» Exercise description
In the listing that follows, the range to quote begins at the line that has "You are a GUI" and ends after the line that has "Viewport: 1513px width, 993px height."; quote it verbatim and add nothing.
##### Data for this exercise
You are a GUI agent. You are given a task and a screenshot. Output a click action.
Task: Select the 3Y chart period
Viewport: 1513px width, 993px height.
##########
##### Data for this exercise
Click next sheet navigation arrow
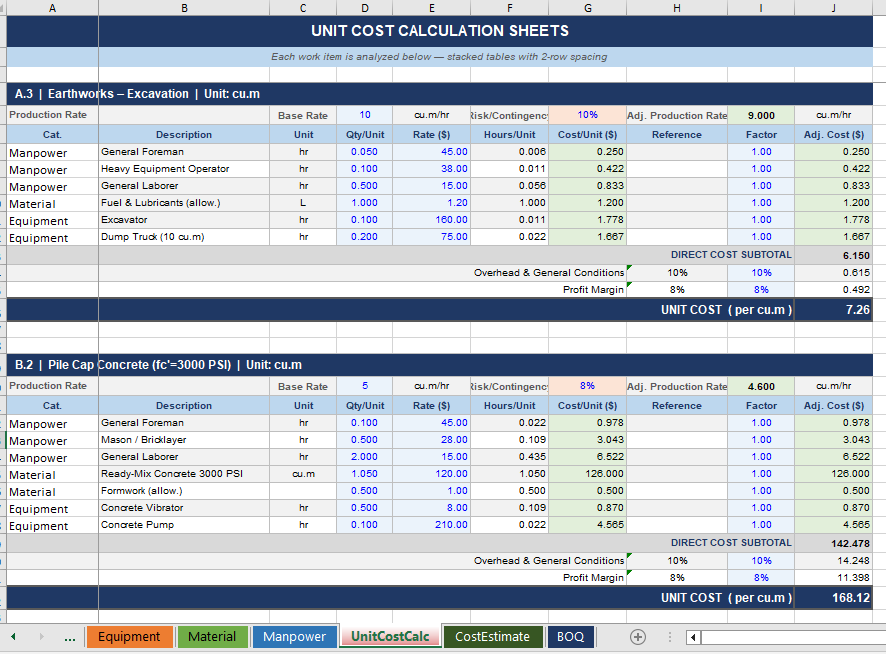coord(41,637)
##########
» Answer for the task
You are a GUI agent. You are given a task and a screenshot. Output a click action.
Task: Select the 3Y chart period
Viewport: 1513px width, 993px height.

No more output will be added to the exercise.